Anyone have info Covid forbearance for Direct Loans?
My DD got an email from her loan services saying her loans are in Covid forbearance until 2021 sometime. Is this really true? She has $0 in interest accruing for professional school, and no payments due for anything for a while?
She does intend to make payments anyway…but I would love an explanation of this Covid forbearance.
"Your payments will automatically stop from March 13, 2020, through Sept. 30, 2020.
To provide relief to student loan borrowers during the COVID-19 national emergency, federal student loan borrowers are automatically being placed in an administrative forbearance, which allows you to temporarily stop making your monthly loan payment. This suspension of payments will last until Sept. 30, 2020, but you can still make payments if you choose."
My daughter’s direct loans are in forbearance and 0%. She thought that applied to her Perkins loan too, didn’t pay it, and got a late charge. She’s paying it now but her servicer said the college has to agree. Above says the Perkins should be at 0% too. I’m going to have her call the college and try to get that late charge backed off.
I don’t think they are being very fair to kids at all.
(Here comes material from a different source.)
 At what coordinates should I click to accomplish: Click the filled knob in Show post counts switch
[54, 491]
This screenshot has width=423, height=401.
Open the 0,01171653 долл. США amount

The good news is the interest rate for direct loans for 2020-21 is 2.75%
There is a caveat about Perkins loans not necessarily being part of the CARES Act relief. The reason is that the loans are funded initially by federal funds, but they are the school’s responsibility (the debt is owned by the school) once disbursed. If you look at the link in my post, you’ll see that only Perkins loans owned by the federal government automatically fall under the rules. Frankly, the only Perkins loans I can think of that would be federally owned would be those that were consolidated into a federal loan (and then technically, the underlying Perkins loan has been paid off by the consolidation loan).